Che ricordo avete voi della vostra giovinezza e quante bugie vi siete detti e continuate a dirvi sulla vostra giovinezza per rendervela meno greve? Anna è soltanto una ragazza, niente più di una ragazza, e non sembra avere della sua infanzia e pubertà un bel ricordo. È dura con sé stessa. Dura e spietata e un po’ malinconica, forse un poco triste. Forse le cose non sono andate come lei avrebbe voluto. Forse a un certo punto c’è stato un trauma, forse ha subito violenza. E forse è stato per questo che la sua scoperta del sesso è stata così precoce, spudorata, frettolosa. Bruciare tutte le tappe e farlo il più in fretta possibile – continuare a fare sesso più volte possibile – e ricordare tutti i ragazzi avuti e quelli che non erano soltanto ragazzi. E così ecco il Primo, ecco il Secondo, ecco il Terzo: uno di loro è l’aguzzino; uno di loro è colui che l’ha legata e stuprata. Perché non poteva dimenticarla. Non poteva accettare di essere stato lasciato. Ma potrebbe anche darsi che nessuno dei tre sia mai esistito – non in questo modo – e che forse quanto sta raccontando Anna non sia quanto è davvero accaduto. Perché tra i fatti e la loro confessione c’è sempre uno scarto. Maggiore se a parlare direttamente è la protagonista di un romanzo, se è la sua voce, il corpo della sua voce che da solo alza architravi e colonne ed edifica chiese a simboleggiare quanto sia infinito lo spirito ma perituro il corpo. Il corpo di una giovane ragazza afflitta dalle sue paure e incertezze e rabbia e foga e forse anche da qualcos’altro che resta sottotraccia e che si manifesta con i sogni e con i suoi poteri. Perché Anna è convinta di avere dei poteri. Anna, che in continuazione si guarda le mani per esprimere un desiderio, e vede che sono piccole, con tutte le linee al posto giusto, e questa cosa la rassicura. Forse perché segue la linea della vita e quella linea è lunga, ininterrotta, infinita…

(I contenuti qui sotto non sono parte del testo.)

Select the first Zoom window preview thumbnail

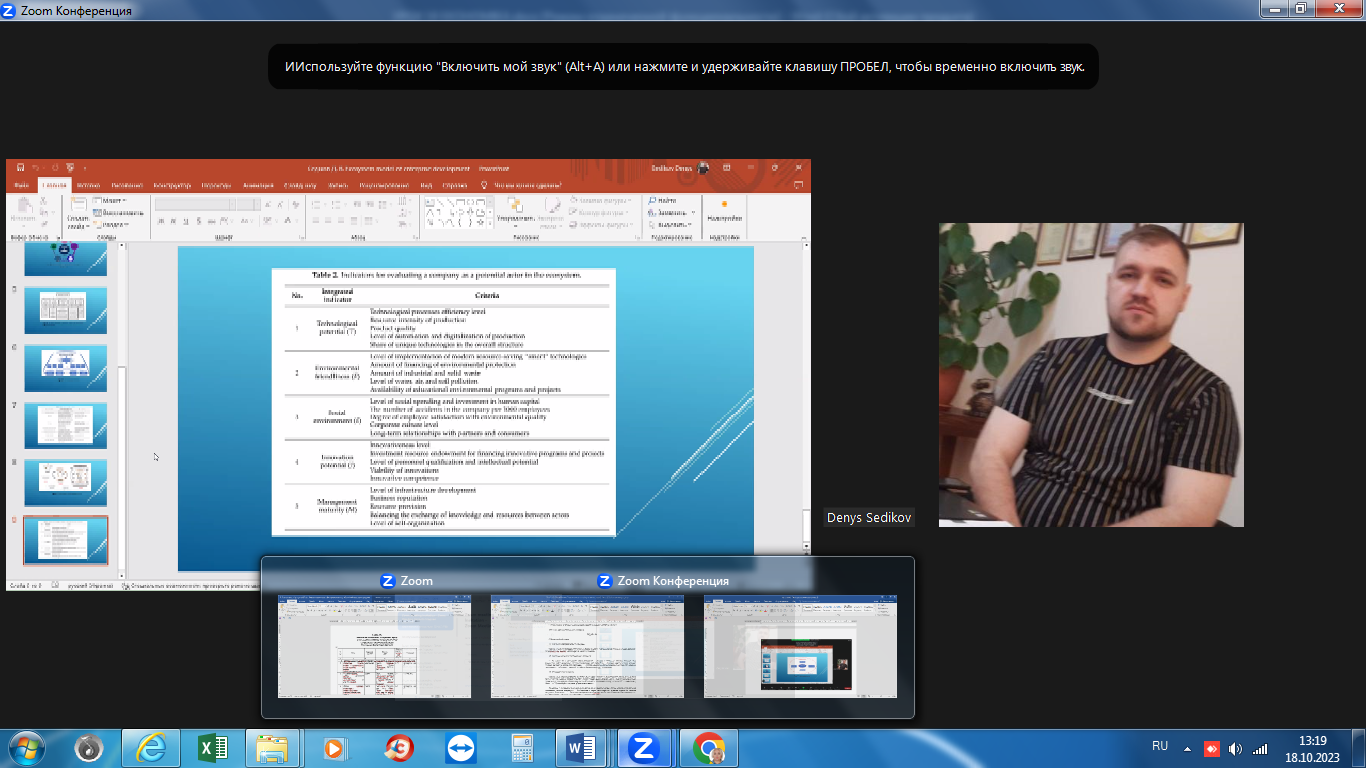tap(374, 646)
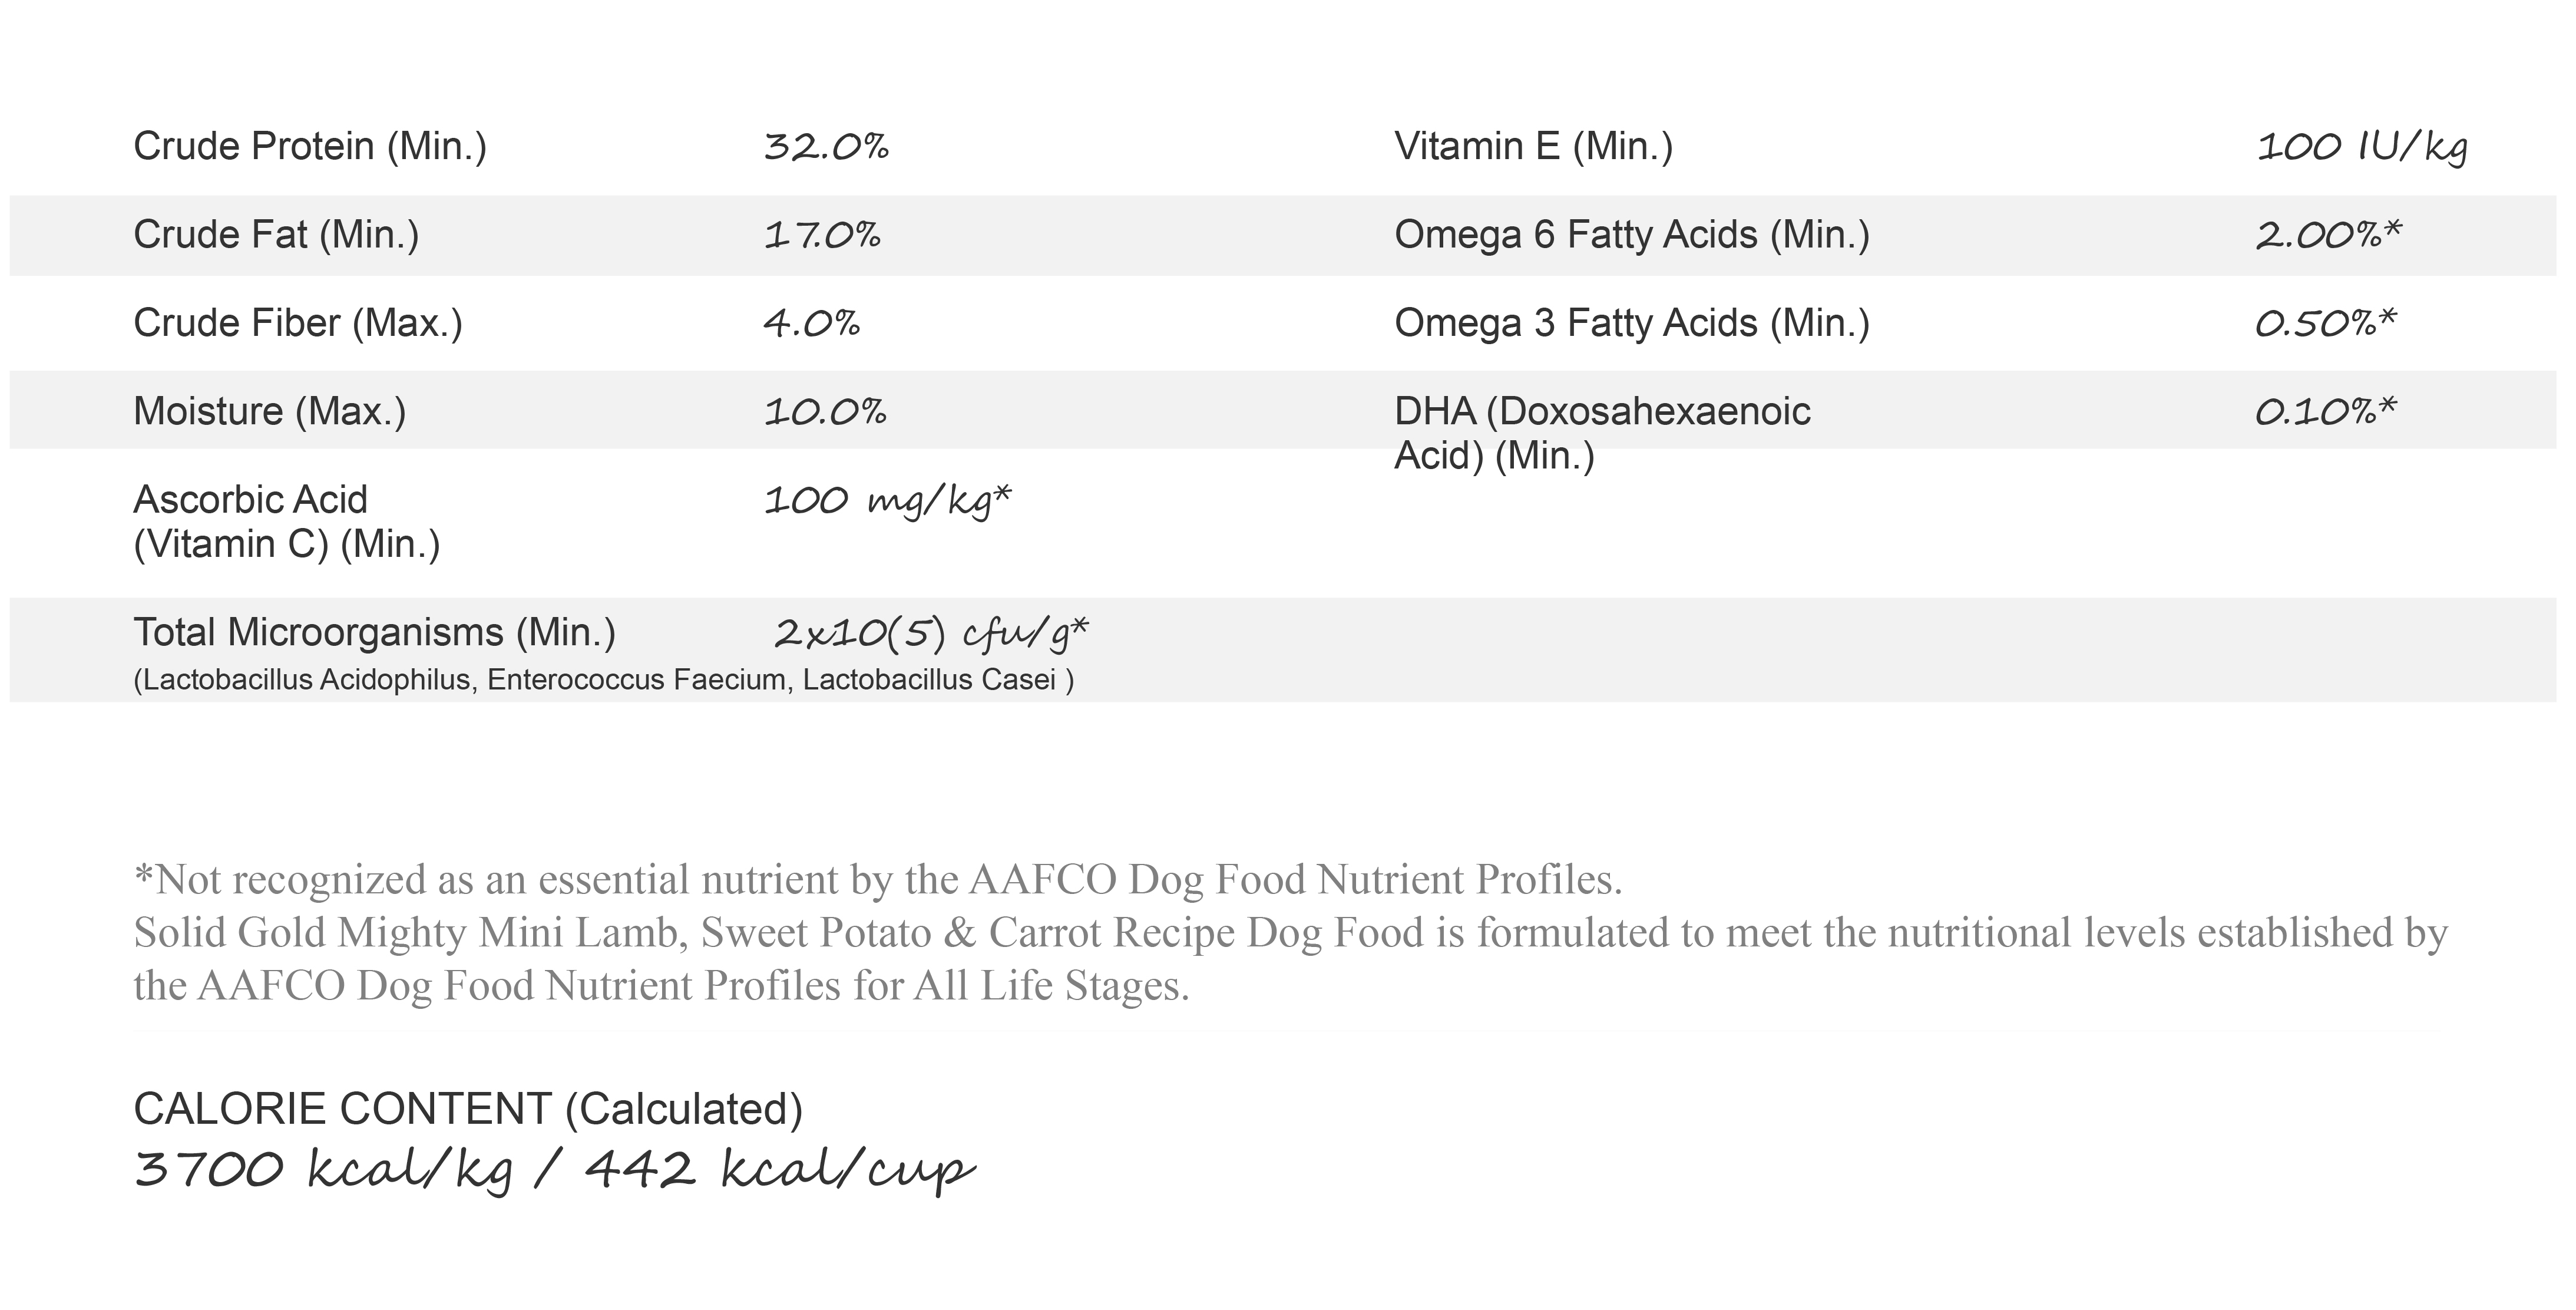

«Poi mi guardai le mani e vidi che erano piccole: con tutte le linee al posto giusto. Con l’indice disegnai un cuore nella condensa, un cuore pieno, e guardai attraverso il vetro ma non vedevo più la mamma e mi agitai. Allora asciugai un’ampia porzione del vetro e la ritrovai nella folla. La mamma era bellissima: una bambola con neri capelli crespi e denti regolari e bianchissimi, e di fianco a lei c’era –
Attenta, Anna.»
Alessio Di Girolamo è nato nel 1981 a Torino, dove vive. Dopo aver lavorato in ambito editoriale e in altri campi, anche selvatici, come quello che circondava il magazzino di cassonetti che doveva conteggiare (quasi sempre precariamente e con retribuzioni e contratti di dubbia decenza), attualmente è un operatore del CAS di Alpignano. È stato membro del collettivo sparajurij e della redazione della rivista «Atti impuri». Questo è il suo secondo romanzo. Il primo è andato perduto e ci teneva a farlo sapere.